Après tout, un scénario comparable s’était déjà produit en été. La valeur des actions de SMIC, le plus grand fabricant de semi-conducteurs de Chine, avait triplé à la veille de ce qui est devenu la plus grande introduction en bourse à Shanghai. Les actions se vendaient très chères, mais le prix a rapidement chuté. Ce fut un désastre financier pour la classe moyenne chinoise.

Cela ne devait donc pas se répéter et le gouvernement à Pékin savait qu’ils prévoyaient de réglementer davantage les risques liés au nouveau business de Ant. S’ils devaient le faire après que les gens aient investi leur argent dans des actions coûteuses, le prix chuterait inévitablement par la suite et la classe moyenne en souffrirait à nouveau. Mieux valait donc suspendre l’introduction en bourse et réformer d’abord.
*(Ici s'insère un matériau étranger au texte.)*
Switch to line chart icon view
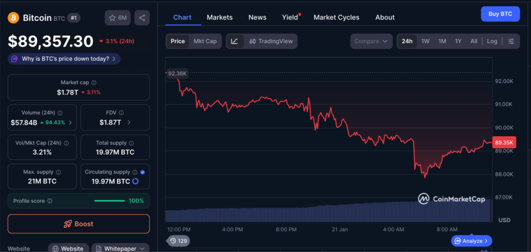This screenshot has height=252, width=531. (235, 41)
Et c’est exactement comme cela que ça s’est passé. Les autorités chinoises ont annoncé dernièrement des règles qui rappellent la loi américaine Dodd-Frank en réponse à la crise de 2008. Outre les 30 % du risque, les banques ne peuvent plus prêter plus d’un quart de leurs effectifs par l’intermédiaire de Ant. Le géant technologique ne peut également plus lier des banques locales aux personnes d’autres régions. Il devient alors plus difficile d’avoir suffisamment de prêteurs sans dépendre des banques nationales. De plus, l’entreprise devra partager sa ressource la plus précieuse, sa base de données, avec la banque centrale.

Sans surprise, la valorisation d’Ant n’a fait que baisser depuis. Heureusement que la classe moyenne n’a pas pu acheter ces actions à forte perte en novembre ! Serait-ce alors pourquoi la plus grande introduction en bourse de tous les temps a été suspendue ? Peut-être que ce fut quand même un jeu de pouvoir entre Jack Ma et Xi Jinping, le magnat des affaires et le président du parti. Un genre de belle histoire qui se vend certainement comme des petits pains chauds. Mais il est peut-être aussi grand temps de prendre la politique chinoise un peu plus au sérieux.